ARTICLE>
## Begin

For every person who feels seen, there is at least one who doesn’t. For every joyful clip, there’s a quiet absence — someone watching a steady stream of laughter that seems distant and disconnected from their reality. This individual is usually part of the larger majority struggling with mental health and social isolation, the very community this challenge seeks to uplift.
Depression, anxiety, loneliness are often accompanied by social withdrawal, and it is not uncommon to experience an urge to pull away from others. Hence, it is less likely for people who are going through a hard time to participate in such challenges, and even less likely that they’ll feel seen or invited in. And that’s the crux of the problem: when inclusion is mediated by social capital, those who need visibility most are least likely to receive it.
“With these challenges it is hard to include everyone and make everyone feel included,” College first-year Lorena Chavez said. “Especially because you usually have just three nominations and it just goes around in your friend groups, … it does have the opposite effect than it was trying to have.”
Undeniably, involving people with large platforms helps campaigns gain traction. But when awareness itself is a primary objective, the campaign risks collapsing into an echo chamber. Particularly on college campuses, its reach becomes circular; well-meaning, well-connected students affirming what they already believe, to audiences that already agree.
“I realized it’s like this chain of popular kids being nominated from my school and high school,” College first-year Nishal Vijaykumar said. “When I was personally doing the challenge, I tried to nominate people who I think wouldn’t be nominated, to make sure that they don’t feel left alone. And I think that’s definitely something that people don’t talk about.”
That small act of awareness is powerful. But it also sheds light on something more fundamental: the structure of this challenge doesn’t naturally accommodate the very people it’s meant to uplift.

## End

DATA BLOCK>
## Begin

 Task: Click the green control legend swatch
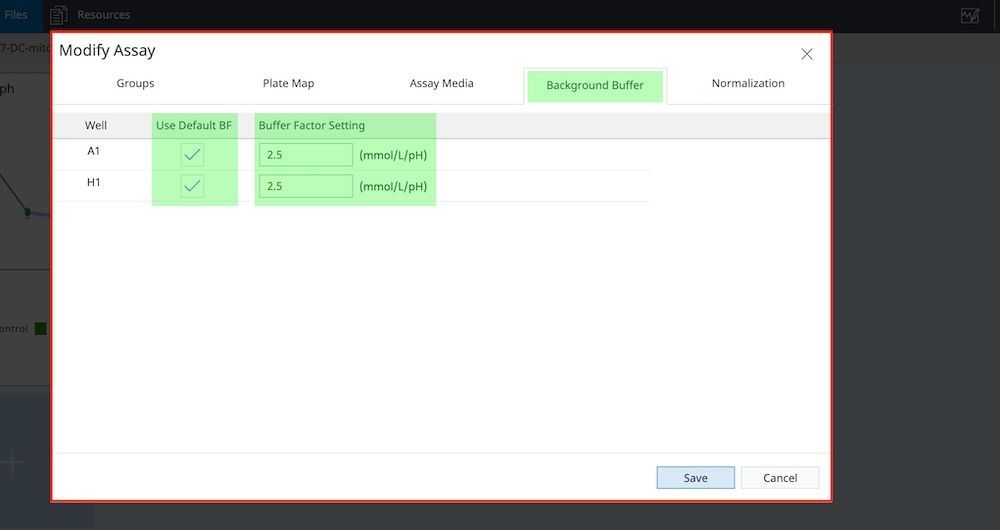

## End

WHAT TO WORK ON>
a) Return the passage of the article about the nomination challenge from "For every person" up to and including "seeks to uplift.".
b) Supply the next part of the article about the nomination challenge, starting after its final sentence.
The data come from a source separate from the article about the nomination challenge.

RESPONSES PER TASK>
a)
For every person who feels seen, there is at least one who doesn’t. For every joyful clip, there’s a quiet absence — someone watching a steady stream of laughter that seems distant and disconnected from their reality. This individual is usually part of the larger majority struggling with mental health and social isolation, the very community this challenge seeks to uplift.

b)
When the challenge was making its rounds in my social circle, I didn’t immediately pause to consider any deeper implications. I was simply giddy — excited to dunk friends in water and hope that something so outwardly fun and positive might have layers worth unpacking. It’s true that simply participating in a larger movement can feel joyful.
There’s no shame in that joy; in fact, joy can be a form of resistance. But when awareness becomes a spectacle, it risks becoming superficial. The mission blurs. Instead of inviting deeper engagement, the challenge may inadvertently facilitate disengagement as a form of moral licensing, where the act of doing something small, like posting a video, reduces the perceived need to do something bigger such as donating, volunteering, or advocating.
And still — the challenge works, in part — it sparks a conversation. But is that enough?
“Typically if you’re on social media, you probably are already aware of what mental health is,” First-year Rachel Diaz-Sanz said. “And I think that this is kind of redundant in that sense, in the sense that I feel like awareness is one thing, but it’s the first step. It’s like the zero-th step in the process.”
The challenge has also raised $407,077 as of May 1, 2025. That is commendable and it matters. But there is so much more to be done.
Conversations need to move beyond like-minded circles, and while fundraising is important, it should not come at the expense of a structure that further isolates people experiencing social isolation, who may be struggling with mental health.
Real advocacy involves focused outreach to people who aren’t already part of the conversation. It means asking why so many students feel disconnected in the first place. It means moving beyond “awareness” — the starting line — and toward accountability, care, and systemic change.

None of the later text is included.